O.C.G.A. section 19-9-1 requires that, in all cases in which the custody of any child is at issue, other than a TPO action, each parent shall prepare a parenting plan, or the parties may jointly submit a parenting plan. A parenting plan is required for any final hearing in a divorce or modification case where custody is at issue and may, in the judge’s discretion, be required for temporary hearings.
There are certain statutory requirements for the parenting plan that commonly are not incorporated into the custody provisions of a typical settlement agreement.
Pursuant to O.C.G.A. 19-9-1(b)(1), unless otherwise ordered by the judge, a parenting plan shall include the following, at a minimum:
(A) A recognition that a close and continuing parent-child relationship and continuity in the child's life will be in the child's best interest;
(B) A recognition that the child's needs will change and grow as the child matures and demonstrate that the parents will make an effort to parent that takes this issue into account so that future modifications to the parenting plan are minimized;
(C) A recognition that a parent with physical custody will make day-to-day decisions and emergency decisions while the child is residing with such parent; and
(D) That both parents will have access to all of the child's records and information, including, but not limited to, education, health, health insurance, extracurricular activities, and religious communications.
(2) Unless otherwise ordered by the judge, or agreed upon by the parties, a parenting plan shall include, but not be limited to:
(A) Where and when a child will be in each parent's physical care, designating where the child will spend each day of the year;
(B) How holidays, birthdays, vacations, school breaks, and other special occasions will be spent with each parent including the time of day that each event will begin and end;
(C) Transportation arrangements including how the child will be exchanged between the parents, the location of the exchange, how the transportation costs will be paid, and any other matter relating to the child spending time with each parent;
(D) Whether supervision will be needed for any parenting time and, if so, the particulars of the supervision;
(E) An allocation of decision-making authority to one or both of the parents with regard to the child's education, health, extracurricular activities, and religious upbringing, and if the parents agree the matters should be jointly decided, how to resolve a situation in which the parents disagree on resolution; and
(F) What, if any, limitations will exist while one parent has physical custody of the child in terms of the other parent contacting the child and the other parent's right to access education, health, extracurricular activity, and religious information regarding the child.
If the parents are serving in the military, there are additional requirements.
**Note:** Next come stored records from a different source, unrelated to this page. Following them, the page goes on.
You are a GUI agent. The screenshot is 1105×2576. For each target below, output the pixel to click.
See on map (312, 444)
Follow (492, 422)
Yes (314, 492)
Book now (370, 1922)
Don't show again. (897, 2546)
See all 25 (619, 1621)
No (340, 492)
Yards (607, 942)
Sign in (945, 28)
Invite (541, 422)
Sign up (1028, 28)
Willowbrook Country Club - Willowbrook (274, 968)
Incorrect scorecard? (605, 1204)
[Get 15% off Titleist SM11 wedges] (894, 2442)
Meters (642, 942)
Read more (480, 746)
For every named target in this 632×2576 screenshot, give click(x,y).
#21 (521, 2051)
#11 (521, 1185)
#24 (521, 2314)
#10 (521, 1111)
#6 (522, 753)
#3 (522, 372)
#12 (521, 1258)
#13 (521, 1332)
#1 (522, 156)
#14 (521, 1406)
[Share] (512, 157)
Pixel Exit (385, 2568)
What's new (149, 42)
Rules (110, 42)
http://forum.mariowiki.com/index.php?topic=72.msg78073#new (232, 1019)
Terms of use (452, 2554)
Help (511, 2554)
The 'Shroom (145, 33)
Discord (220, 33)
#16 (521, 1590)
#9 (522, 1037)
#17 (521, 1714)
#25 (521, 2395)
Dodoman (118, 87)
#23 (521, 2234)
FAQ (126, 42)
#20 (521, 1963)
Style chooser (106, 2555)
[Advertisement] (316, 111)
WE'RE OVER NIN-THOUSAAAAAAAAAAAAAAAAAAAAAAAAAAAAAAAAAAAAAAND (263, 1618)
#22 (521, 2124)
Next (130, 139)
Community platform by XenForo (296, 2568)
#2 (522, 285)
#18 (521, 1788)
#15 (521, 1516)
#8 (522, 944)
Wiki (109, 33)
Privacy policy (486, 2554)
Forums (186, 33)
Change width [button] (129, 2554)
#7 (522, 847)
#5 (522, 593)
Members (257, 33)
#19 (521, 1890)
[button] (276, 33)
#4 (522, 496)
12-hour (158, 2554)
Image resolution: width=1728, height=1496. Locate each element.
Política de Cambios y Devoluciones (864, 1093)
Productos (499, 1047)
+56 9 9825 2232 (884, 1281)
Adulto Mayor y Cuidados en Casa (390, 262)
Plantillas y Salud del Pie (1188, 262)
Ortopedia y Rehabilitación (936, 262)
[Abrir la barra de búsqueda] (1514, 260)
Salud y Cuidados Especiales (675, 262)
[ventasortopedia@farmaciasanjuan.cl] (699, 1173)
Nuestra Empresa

Before any hearing, the attorney and client should go over the proposed parenting plan carefully and be prepared to make cogent arguments why the proposed parenting plan should be adopted and why it's adoption is in the children's best interest.
When preparing a settlement agreement Atlanta Parenting Attorney Russell Hippe usually includes all custody and visitation terms of the settlement in an attached Parenting Plan to avoid any redundancy or confusion. As noted, if your case is going to a temporary hearing or trial, you parenting plan should be prepared well in advance, tendered into evidence, and proposed for adoption. You need to be able to fully support why you are requesting the plan and why this plan, as opposed to your spouses', is in the child’s or children's best interest. Mr. Hippe always covers this carefully with his clients in advance of any hearing or final trial.
A sample parenting plan is located in the Uniform Superior Court Rules, specifically rule 24.10. This form is merely a sample. The parties are free to edit and add or include additional custody terms.